There are many seaweeds properties representing morphological variation that could have been used to assess seaweed growth. These includes thallus and stipe length and width, number of and distance between dichotomies, midrib width and number of tips (Ruuskanen and Bäck 1999). We focused our study on change in tip length and branching, as these are parameter commonly used to measure growth (Bäck et al. 1992; Strömgren 1994; Bonsdorff and Nelson 1996; Ruuskanen and Bäck 1999). However, more properties should be analyzed in order to fully understand how growth is impacted by environmental conditions and pressures.

Conclusion and future work

Our study showed that wave exposure impacts Fucus vesiculosus morphology (branching) in the upper intertidal. While habitat fragmentation did not have any direct effect on the seaweed growth parameters in this study (i.e., branching and tip elongation), it impacted gastropod (grazer) coverage in an interaction with wave exposure. The results presented here thereby contribute to increased knowledge on the dynamics between seaweed growth and grazer abundance, and the relationships to habitat fragmentation and wave exposure. However, more studies on seaweed growth physiology are needed in order to disentangle the effects of different environmental factors. More controlled studies on the impact of environmental variables on grazer abundance and ecotype are also needed, and studies using exclusion chambers should be applied in order to prevent uncontrolled grazing impacting the studies and the ability to draw conclusions from them.
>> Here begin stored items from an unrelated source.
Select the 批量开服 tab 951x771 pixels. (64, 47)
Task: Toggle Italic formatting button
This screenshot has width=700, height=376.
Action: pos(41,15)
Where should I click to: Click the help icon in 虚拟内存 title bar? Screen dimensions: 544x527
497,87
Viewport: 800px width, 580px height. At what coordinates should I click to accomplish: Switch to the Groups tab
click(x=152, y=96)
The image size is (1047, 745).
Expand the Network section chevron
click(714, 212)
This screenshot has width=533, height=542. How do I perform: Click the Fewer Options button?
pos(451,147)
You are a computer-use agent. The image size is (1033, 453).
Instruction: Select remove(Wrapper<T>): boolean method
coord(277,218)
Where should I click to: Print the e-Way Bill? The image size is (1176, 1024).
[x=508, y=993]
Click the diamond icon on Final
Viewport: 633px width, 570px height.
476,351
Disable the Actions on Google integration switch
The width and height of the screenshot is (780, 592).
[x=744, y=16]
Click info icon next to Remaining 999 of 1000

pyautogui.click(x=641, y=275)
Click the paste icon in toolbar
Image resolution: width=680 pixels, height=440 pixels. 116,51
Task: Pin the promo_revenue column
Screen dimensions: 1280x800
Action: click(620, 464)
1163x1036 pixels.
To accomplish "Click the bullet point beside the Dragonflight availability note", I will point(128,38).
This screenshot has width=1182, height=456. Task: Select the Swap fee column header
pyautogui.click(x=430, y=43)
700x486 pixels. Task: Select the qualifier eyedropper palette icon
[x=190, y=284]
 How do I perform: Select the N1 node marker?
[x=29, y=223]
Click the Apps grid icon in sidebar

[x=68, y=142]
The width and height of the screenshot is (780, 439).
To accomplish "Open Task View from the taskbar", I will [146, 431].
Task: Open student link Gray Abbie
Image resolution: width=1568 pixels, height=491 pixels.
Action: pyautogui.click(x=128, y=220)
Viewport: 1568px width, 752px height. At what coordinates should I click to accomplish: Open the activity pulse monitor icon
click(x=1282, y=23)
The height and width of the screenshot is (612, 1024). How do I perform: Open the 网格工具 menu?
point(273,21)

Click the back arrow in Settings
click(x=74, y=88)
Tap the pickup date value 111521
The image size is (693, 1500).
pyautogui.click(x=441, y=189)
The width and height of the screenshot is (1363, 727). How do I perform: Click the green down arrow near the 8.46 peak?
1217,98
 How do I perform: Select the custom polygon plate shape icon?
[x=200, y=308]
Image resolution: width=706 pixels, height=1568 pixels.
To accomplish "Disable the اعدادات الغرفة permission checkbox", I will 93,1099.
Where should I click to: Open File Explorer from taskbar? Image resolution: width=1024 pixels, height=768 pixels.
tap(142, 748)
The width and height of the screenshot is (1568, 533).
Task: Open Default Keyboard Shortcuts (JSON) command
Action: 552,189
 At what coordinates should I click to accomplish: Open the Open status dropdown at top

Despite the lack of a fit-for-purpose study design on the effect of grazing, our study still emphasizes the important of discussing the potential dangers that overgrazing events can pose to marine habitats, also in the intertidal (as have been studied and discussed for many years in e.g., the kelp forests, Ling et al. 2015). As increased winds, more frequent storm events and more habitat fragmentation is expected in the future, our findings on the effect of these interacting pressures on grazer abundance is relevant for the discussion on the importance of safeguarding the connectivity of intertidal habitats. Further studies, both in experimental setups and in the field, are needed to confirm and challenge our results, and to continue unravelling the relationship between the variables under study.